Clapboard Jungle (2020) Review



Clapboard Jungle is a raw and unflinching look at the modern indie film business with some incredibly insightful and well researched interviews so anyone with even a passing interest in filmmaking needs to see this.

Plot: Navigating the current film business is more difficult than ever before. Rapidly-changing technology, and a greatly over-crowded marketplace have lead to an industry in which anyone can make a film now, but few can make a living. CLAPBOARD JUNGLE is a documentary intended to serve as a survival guide for the modern independent filmmaker. Featuring interviews with dozens of directors, producers, writers, actors, distributors, festival programmers, publicity persons and much more, while following one filmmaker’s personal journey, this is a film created to help people stay afloat in a risky business.
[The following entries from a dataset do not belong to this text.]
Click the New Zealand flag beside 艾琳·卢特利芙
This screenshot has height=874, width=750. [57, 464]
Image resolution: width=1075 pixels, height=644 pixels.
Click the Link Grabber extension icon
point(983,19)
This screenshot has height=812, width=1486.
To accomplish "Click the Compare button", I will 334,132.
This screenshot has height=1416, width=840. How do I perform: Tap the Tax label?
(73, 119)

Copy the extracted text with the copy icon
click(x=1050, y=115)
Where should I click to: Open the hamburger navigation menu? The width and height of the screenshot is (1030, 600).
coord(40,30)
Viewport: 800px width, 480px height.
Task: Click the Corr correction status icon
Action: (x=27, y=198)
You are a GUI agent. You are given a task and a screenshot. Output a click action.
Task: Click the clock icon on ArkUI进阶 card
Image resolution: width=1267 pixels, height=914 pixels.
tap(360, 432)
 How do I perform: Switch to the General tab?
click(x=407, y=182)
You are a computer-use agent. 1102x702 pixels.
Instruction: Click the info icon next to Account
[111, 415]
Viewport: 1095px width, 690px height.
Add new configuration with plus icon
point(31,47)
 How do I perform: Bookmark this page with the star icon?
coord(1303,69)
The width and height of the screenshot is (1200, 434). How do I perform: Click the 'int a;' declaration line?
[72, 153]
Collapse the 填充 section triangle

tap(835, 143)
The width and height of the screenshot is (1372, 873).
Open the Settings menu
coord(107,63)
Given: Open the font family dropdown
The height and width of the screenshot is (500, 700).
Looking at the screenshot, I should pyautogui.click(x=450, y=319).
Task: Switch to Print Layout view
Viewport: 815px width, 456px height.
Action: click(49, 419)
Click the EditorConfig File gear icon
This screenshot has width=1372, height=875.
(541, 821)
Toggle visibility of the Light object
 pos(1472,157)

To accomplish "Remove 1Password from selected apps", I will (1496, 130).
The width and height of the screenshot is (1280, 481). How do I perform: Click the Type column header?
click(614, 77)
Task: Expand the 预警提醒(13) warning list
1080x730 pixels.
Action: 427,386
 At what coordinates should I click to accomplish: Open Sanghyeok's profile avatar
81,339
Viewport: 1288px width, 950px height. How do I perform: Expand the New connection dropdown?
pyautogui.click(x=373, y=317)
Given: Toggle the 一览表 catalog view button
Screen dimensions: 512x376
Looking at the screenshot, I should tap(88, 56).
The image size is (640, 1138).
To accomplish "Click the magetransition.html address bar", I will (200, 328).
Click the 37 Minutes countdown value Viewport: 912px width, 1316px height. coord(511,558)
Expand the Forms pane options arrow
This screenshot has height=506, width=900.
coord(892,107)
Review: Canadian filmmaker Justin McConnell worked for several years putting together this documentary focusing on the many trials and tribulations of independent filmmaking in the modern landscape.

As anyone who has tried to get a movie made knows it’s a tough business and Clapboard Jungle is a sobering reminder of how it can break you down if your heart and soul aren’t 100% in it.

This doc has interviews with filmmakers like Guillermo del Toro, Paul Schrader, Sam Firstenberg, Lloyd Kaufman and many more who try to give some insight into this ever changing and demanding business.

There are some great tidbits of information so if you are even thinking about making movies then use this as your bible as there is a lot of essential advice that shouldn’t be ignored.

For the first half of Clapboard Jungle it is rather disheartening and it could put plenty of people off knowing that you will fail a lot of the time and even some dream projects may never get off the ground but the trick is to never give up.

Justin went through so many highs and lows over a 5 year period while making this documentary but after finding success with his horror film Lifechanger a couple of years ago his fortunes finally changed and it looks like he is going to be working on some interesting new projects in the future… if COVID would kindly go away.

Clapboard Jungle is just over 90 minutes long and it moves quickly as you soak up all the Film Festival footage, quality interviews and we genuinely feel for McConnell who has worked hard for years to make a name for himself in the business. Making movies isn’t all glitz and glamour but hard graft and you can no longer just be a director but you need to be able to write, produce and wear as many hats as possible in the changing industry.

Overall, Clapboard Jungle is a must-see for anyone interested in making films with insightful interviews that give us a look at what the indie film business is really like without pulling any punches.